→ **TASK GOAL**: Find the word "computer" in the data below and copy each line that holds it.

→ **SUPPLIED INFORMATION**:
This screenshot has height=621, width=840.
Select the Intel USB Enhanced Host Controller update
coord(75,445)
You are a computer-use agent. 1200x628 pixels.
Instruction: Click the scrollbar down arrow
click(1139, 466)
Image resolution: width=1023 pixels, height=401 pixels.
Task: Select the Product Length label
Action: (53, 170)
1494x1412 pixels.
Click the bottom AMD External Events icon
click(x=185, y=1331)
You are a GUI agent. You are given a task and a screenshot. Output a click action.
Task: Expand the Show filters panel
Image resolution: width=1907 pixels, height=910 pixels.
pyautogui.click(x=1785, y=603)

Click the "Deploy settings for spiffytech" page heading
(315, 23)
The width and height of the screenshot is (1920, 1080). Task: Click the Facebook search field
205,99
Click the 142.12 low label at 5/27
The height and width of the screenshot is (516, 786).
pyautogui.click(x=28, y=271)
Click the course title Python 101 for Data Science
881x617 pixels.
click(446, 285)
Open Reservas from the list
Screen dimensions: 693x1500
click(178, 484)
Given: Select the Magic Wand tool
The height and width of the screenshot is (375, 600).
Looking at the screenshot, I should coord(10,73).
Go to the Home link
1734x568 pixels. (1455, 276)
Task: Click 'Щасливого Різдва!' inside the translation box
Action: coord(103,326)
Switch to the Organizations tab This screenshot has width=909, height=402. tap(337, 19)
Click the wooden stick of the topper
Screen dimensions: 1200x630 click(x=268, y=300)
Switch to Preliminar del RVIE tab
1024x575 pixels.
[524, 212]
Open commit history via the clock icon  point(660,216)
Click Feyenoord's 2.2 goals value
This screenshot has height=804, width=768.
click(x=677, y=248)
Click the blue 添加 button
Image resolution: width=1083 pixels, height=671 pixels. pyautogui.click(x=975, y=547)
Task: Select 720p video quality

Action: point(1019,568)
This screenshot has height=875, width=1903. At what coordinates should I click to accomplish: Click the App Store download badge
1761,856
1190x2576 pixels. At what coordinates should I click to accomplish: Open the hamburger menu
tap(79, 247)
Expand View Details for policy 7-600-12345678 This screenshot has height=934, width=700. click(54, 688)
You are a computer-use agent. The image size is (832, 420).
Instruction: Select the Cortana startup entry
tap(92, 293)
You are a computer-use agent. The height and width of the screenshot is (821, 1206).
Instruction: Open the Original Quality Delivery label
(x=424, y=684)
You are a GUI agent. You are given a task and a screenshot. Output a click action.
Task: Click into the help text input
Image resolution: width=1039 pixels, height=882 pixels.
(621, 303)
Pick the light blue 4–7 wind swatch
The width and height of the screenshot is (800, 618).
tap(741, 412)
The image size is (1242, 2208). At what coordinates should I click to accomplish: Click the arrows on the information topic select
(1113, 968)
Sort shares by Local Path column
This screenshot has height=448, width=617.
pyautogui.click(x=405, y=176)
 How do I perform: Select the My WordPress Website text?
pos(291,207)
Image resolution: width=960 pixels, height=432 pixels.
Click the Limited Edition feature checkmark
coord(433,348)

→ **SOLUTION TO THIS PROBLEM**:
You are a computer-use agent. 1200x628 pixels.
You are a computer-use agent. The image size is (832, 420).
You are a computer-use agent. The height and width of the screenshot is (821, 1206).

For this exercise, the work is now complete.